Let's take a live look at Capitol Hill.
While the 2026 midterm elections are about seven months away and here on Wall Street, the major U.S. stock averages tend to fall in midterm election years.
Political friction in D.C. is colliding with a macroeconomic shock around the globe and the ongoing Iran war as well as the shuttering of the Strait of Hormuz have sent shockwaves through the global energy market.
At the same time, the national debt Right now, the U.S. government is on track to borrow a staggering $2 trillion just this year.
And thanks to the ongoing war, rising interest rates, as well as the recent Supreme Court ruling on tariffs, our budget deficits are ballooning out of control.
Well, joining me this morning to weigh in is Mark Bloomfield, Chair, Board of Directors, American Council for Capital Formation.
Mark, good morning.
Thank you so much for joining us.
Well, It is a midterm election year, and the GOP has control of all three branches, but still faces struggles on its legislative agenda here.
So what will Congress look like after the midterms?
Well, first of all, congratulations on Fentech.
I was there at the beginning, and my God, what a success.
What will Congress look like after the November elections?
First, the facts.
The facts are the Republicans in the House don't have much leeway.
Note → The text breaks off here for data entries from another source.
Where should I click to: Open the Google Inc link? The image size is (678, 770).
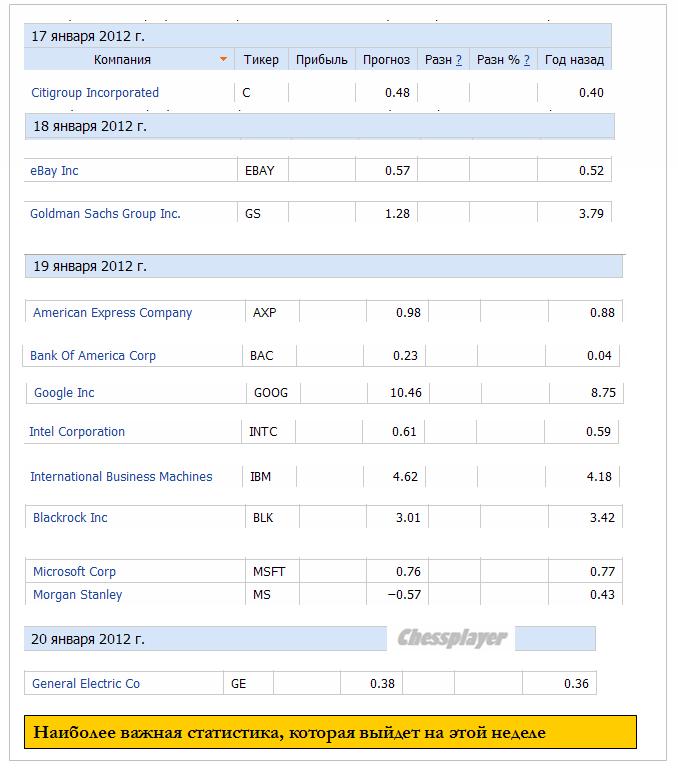(x=64, y=393)
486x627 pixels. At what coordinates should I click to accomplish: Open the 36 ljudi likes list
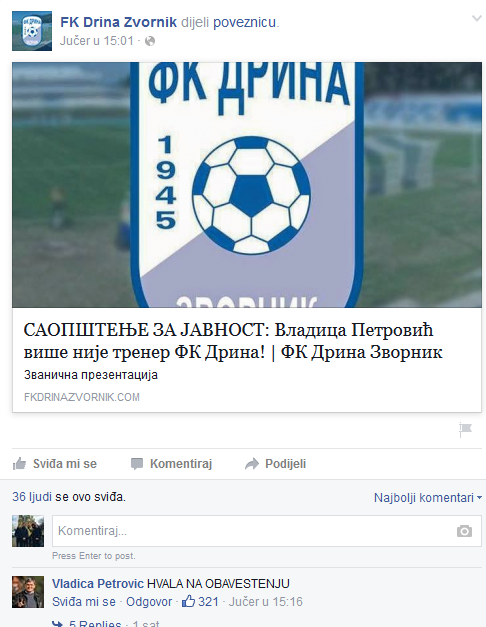(32, 497)
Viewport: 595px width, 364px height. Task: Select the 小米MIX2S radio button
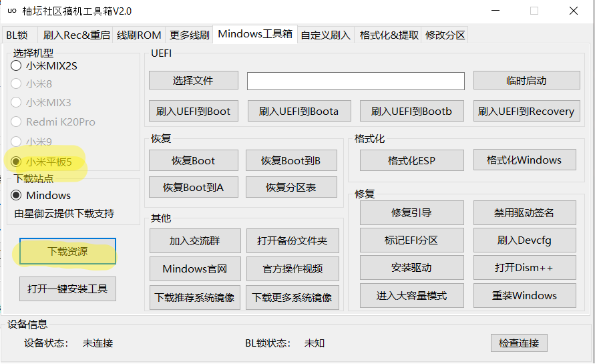point(16,65)
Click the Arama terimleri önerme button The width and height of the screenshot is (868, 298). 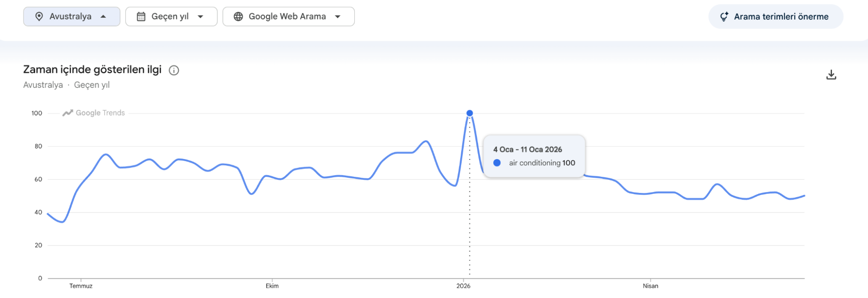pos(776,17)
217 Republicans, 214 Democrats, one Independent, and three vacancies.
So they're at risk.
The Senate also isn't good for Republicans.
35 seats up, 22 of them held by Republicans.
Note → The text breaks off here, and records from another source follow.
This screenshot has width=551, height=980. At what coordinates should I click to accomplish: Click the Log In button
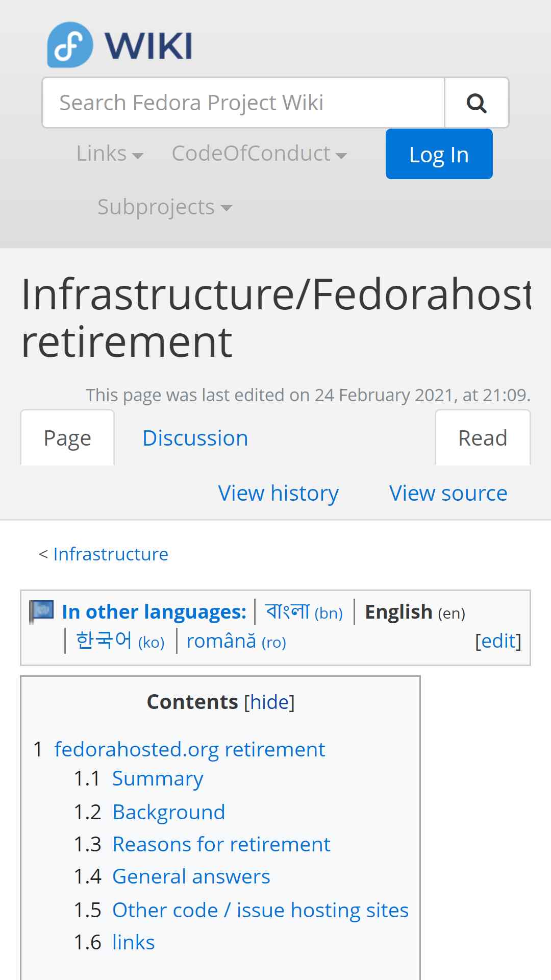439,154
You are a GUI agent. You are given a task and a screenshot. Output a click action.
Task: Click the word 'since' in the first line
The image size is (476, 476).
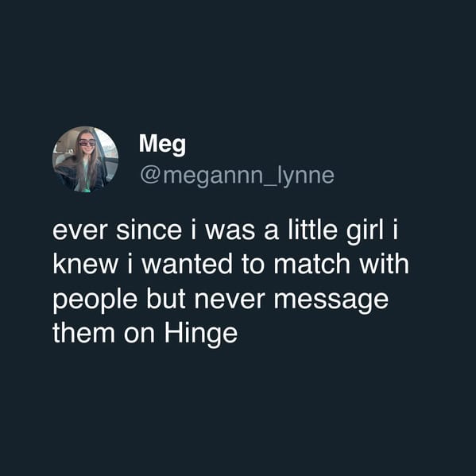149,230
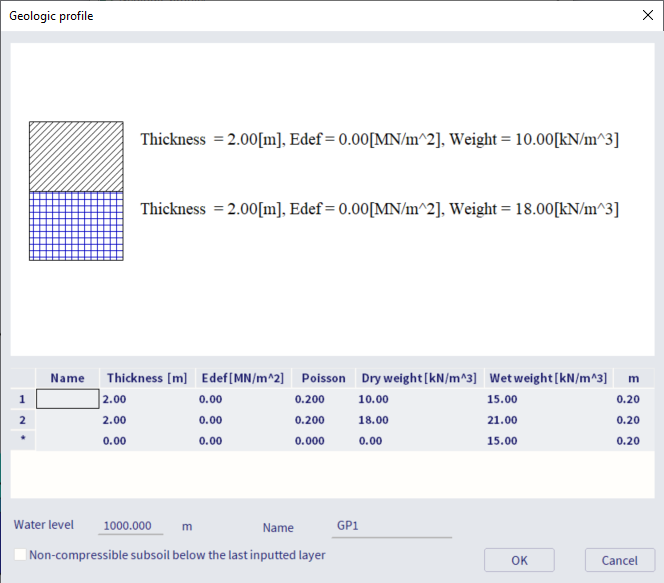
Task: Select row header number 1
Action: point(22,399)
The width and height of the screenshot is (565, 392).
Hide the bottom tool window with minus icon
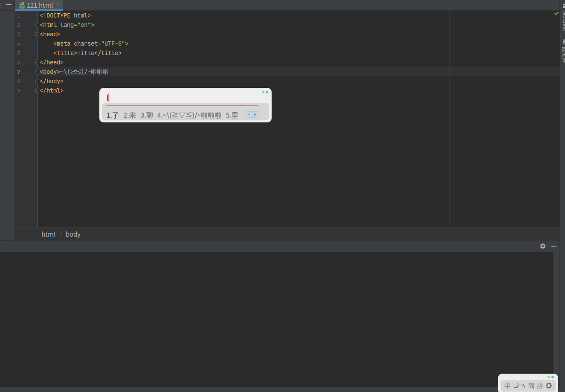[554, 246]
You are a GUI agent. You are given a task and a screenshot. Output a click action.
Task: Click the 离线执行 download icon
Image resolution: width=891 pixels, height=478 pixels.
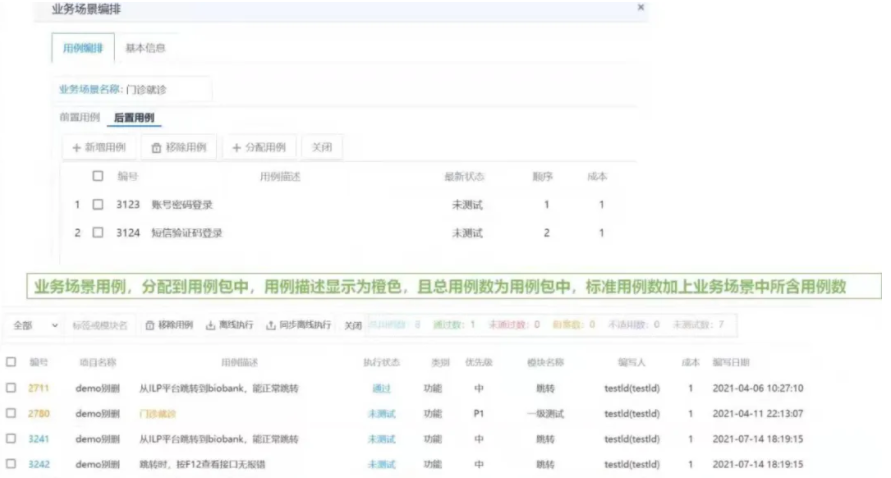click(x=210, y=325)
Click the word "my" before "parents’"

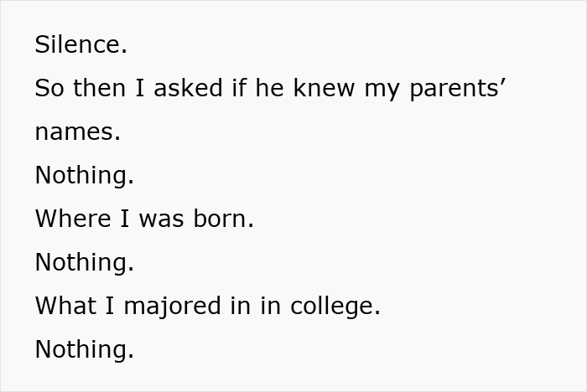pyautogui.click(x=382, y=90)
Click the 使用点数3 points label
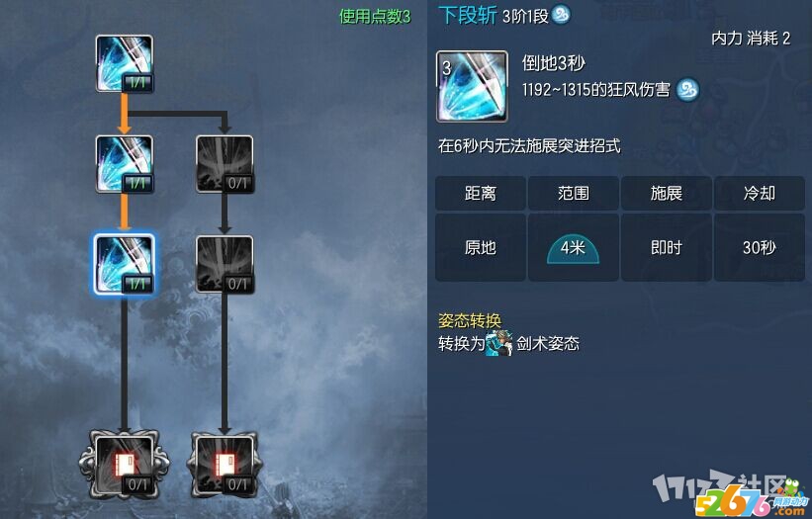Image resolution: width=812 pixels, height=519 pixels. (x=375, y=17)
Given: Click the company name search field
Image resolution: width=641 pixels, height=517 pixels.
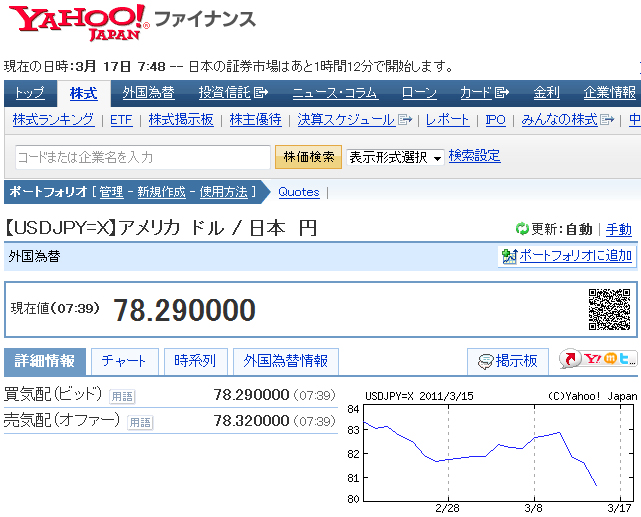Looking at the screenshot, I should pos(142,157).
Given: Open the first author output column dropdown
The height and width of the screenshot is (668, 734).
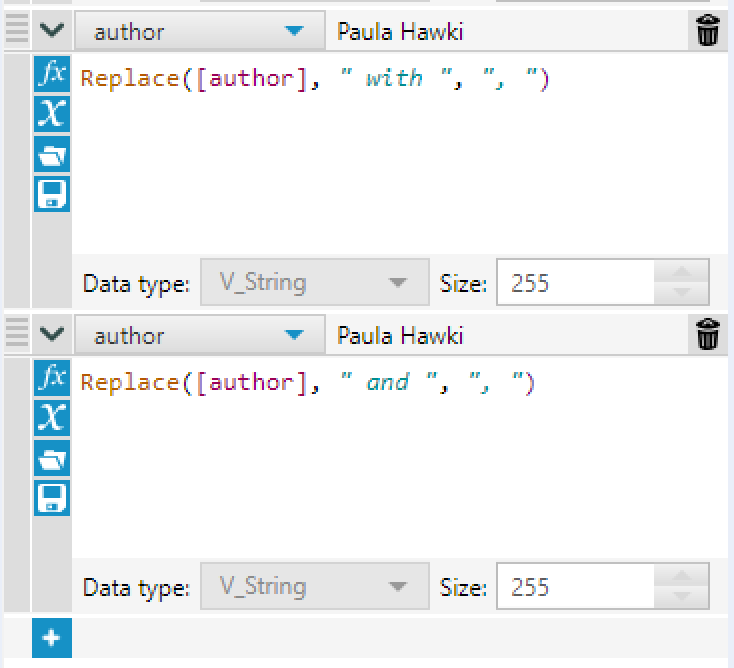Looking at the screenshot, I should [292, 32].
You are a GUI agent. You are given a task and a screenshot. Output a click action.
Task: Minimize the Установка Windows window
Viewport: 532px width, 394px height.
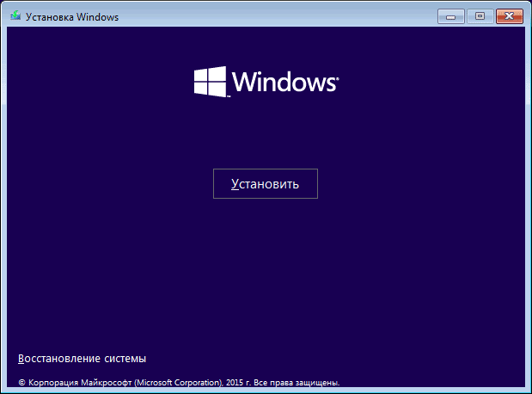point(452,15)
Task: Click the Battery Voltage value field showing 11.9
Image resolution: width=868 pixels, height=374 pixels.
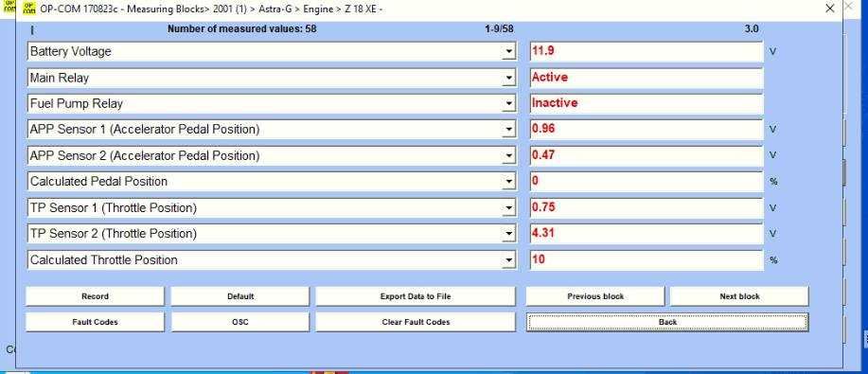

So there's not that much margin.
Those are the facts.
The history.
The President's party has lost House seats in roughly 90% of the midterms in the last 80 years.
Remy, you weren't there, but I was when the president's party lost 116 seats. in the House.
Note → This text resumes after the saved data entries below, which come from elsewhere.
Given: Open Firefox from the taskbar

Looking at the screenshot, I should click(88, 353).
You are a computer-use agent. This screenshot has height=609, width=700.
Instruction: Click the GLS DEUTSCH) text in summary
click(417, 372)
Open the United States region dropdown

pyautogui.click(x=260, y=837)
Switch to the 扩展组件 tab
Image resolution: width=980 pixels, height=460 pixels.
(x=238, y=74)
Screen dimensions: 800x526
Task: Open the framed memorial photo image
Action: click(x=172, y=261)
You weren't there, I was, because I'm a little bit older, and it was Grover Cleveland in 1894.
But more recently, Trump lost 41 seats in his first midterm.
The key factors are the president's approval.
And you alluded to the war, you alluded to the economy, more importantly, the uncertainty.
And let's look at the latest poll.
March 30th, the Economist Poll, 35% approval, 58% disapproval.
The key elements, of course, are the economy, foreign policy, domestic issues.
So what will Congress look like after the election?
Well, Mark Twain said predictions are very hard, especially about the future, but it does not look good for the Republicans.
Well, Mark, in 2026, DC politics appear as polarized as ever, and we're seeing fireworks as well as headlines every single day.
And it's hard not to be reactive here.
But when you talk to people behind closed doors in our nation's capital, how much of the standoff that we're seeing do you think is electioneer theater?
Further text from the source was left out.